Mit dem „Oregon Project“ um die Olympiasieger Matthew Centrowitz und Mo Farah ist der US-Konzern in Visier der Dopingfahnder geraten – das Prestigeprojekt „Breaking 2“ sorgt nun für Aufruhr in der Marathon-Szene. Im Dezember kündigte Nike an, dafür zu sorgen, dass noch in diesem Jahr die Zwei-Stunden-Marke fällt. Für das Projekt, an dem Trainer, Psychologen, Ernährungswissenschaftler, Physiologen, Biomechaniker, Ingenieuren und Materialentwickler arbeiten, wurden drei afrikanische Spitzenläufer engagiert, die das tollkühne Unterfangen in den Tat umsetzen sollen: Eliud Kipchoge (Kenia), der Olympiasieger von Rio, Lelisa Desisa (Äthiopien), Gewinner des Boston-Marathons 2013, und Zersenay Tadese, Halbmarathon-Weltrekordler aus Eritrea.

Nike liefert perfekte Bedingungen für den Weltrekord-Versuch

Seit vergangener Woche ist auch bekannt, wo Nike die Schallmauer durchbrechen will: auf der Formel-1-Hochgeschwindigkeitsstrecke in Monza. Auf der ganzen Welt hatten Mitarbeiter nach einem passenden Ort gesucht und sich am Ende für Italien entschieden. Die Argumente: ideales Klima, kaum Kurven, sondern nur zwei lang gezogene 180-Grad-Biegungen auf dem 2400 Meter langen, topfebenen Kurs. In Berlin, wo die letzten sechs Weltrekorde gelaufen wurden, gibt es 17 enge Kurven.

Werbeeffekt für Nike

In ausgeklügelter Windschattenformation sollen die drei Läufer im Mai hinter einem Leitfahrzeug und ständig wechselnden Tempomachern auf die Strecke gehen und alle sieben Minuten von Begleitmotorrädern Getränke gereicht bekommen. Ob die IAAF einen Weltrekord anerkennen würde, ist ungewiss – viel wichtiger dürfte den Nike-Leuten aber ohnehin der Werbeeffekt sein. Ein neuer, weniger als 200 Gramm leichter Laufschuh wurde bereits öffentlichkeitswirksam präsentiert, ab Juni wird er in den Läden stehen. Dank einer Karbonplatte in der Sohle soll er eine Energieeinsparung von vier Prozent bringen.

Bleibt die Frage: Ist es auch unter laborartigen Bedingungen wirklich möglich, dass ein Mensch ohne verbotene Hilfsmittel 42-mal am Stück den Kilometer in 2:50 Minuten laufen kann?

1:57:58 Stunden sind möglich

In einer aufsehenerregenden Studie untersuchte der US-Wissenschaftler Michael Joyner 1991 drei physiologische Faktoren, die als wichtigste Einschränkungen der menschlichen Ausdauerleistung gelten: die maximale Sauerstoffaufnahme, die Blutlaktatschwelle und die Ökonomie der Lauftechnik.

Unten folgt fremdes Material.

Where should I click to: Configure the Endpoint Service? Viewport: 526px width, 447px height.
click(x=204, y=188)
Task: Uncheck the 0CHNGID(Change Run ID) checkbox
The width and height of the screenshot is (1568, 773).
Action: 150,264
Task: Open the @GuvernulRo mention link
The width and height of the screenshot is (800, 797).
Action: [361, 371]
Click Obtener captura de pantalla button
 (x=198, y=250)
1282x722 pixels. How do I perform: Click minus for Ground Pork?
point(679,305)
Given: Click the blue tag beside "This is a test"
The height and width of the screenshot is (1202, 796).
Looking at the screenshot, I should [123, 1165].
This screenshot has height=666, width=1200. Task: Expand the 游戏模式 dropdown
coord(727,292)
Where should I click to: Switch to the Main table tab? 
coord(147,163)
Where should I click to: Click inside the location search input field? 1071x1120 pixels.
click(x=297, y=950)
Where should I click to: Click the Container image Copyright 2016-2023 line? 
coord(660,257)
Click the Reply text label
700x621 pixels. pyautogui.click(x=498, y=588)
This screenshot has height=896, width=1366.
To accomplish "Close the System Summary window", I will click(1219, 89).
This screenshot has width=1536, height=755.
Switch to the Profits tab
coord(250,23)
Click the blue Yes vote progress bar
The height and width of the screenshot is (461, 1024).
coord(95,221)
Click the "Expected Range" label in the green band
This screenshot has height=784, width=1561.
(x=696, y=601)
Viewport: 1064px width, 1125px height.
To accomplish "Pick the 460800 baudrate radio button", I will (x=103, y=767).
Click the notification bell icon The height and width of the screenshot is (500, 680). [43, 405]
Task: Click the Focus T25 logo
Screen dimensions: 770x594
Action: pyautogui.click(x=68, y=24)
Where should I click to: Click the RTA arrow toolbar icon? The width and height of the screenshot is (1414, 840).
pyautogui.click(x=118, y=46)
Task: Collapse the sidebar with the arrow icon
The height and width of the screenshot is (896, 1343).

Das Ergebnis: Bei optimaler Kombination aller Faktoren sei ein Marathon in 1:57:58 Stunden zu schaffen. „Das zeigt: Es ist möglich“, sagt Arne Gabius.

Der 35-Jährige ist Mediziner und deutscher Marathon-Rekordhalter (2:08,33 Stunden), dieser Tage kam er aus Kenia zurück. „Es gibt im Marathon noch Optimierungspotenzial“, sagt er, in der Ernährung zum Beispiel, beim Material, in der Trainingssteuerung. Ob es in Monza tatsächlich klappen wird, das vermag Gabius nicht vorherzusagen – „aber es ist wichtig, dass man sich im Sport keine Grenzen setzt“.

Einen ganz kleinen Beitrag zum Zwei-Stunden-Lauf will auch der Stuttgarter leisten: Wenn Gabius am Sonntag beim Halbmarathon in New York seinen ersten Wettkampf nach langer Verletzungspause bestreitet, darf er den neuen Wunderschuh tragen, als Versuchskaninchen sozusagen.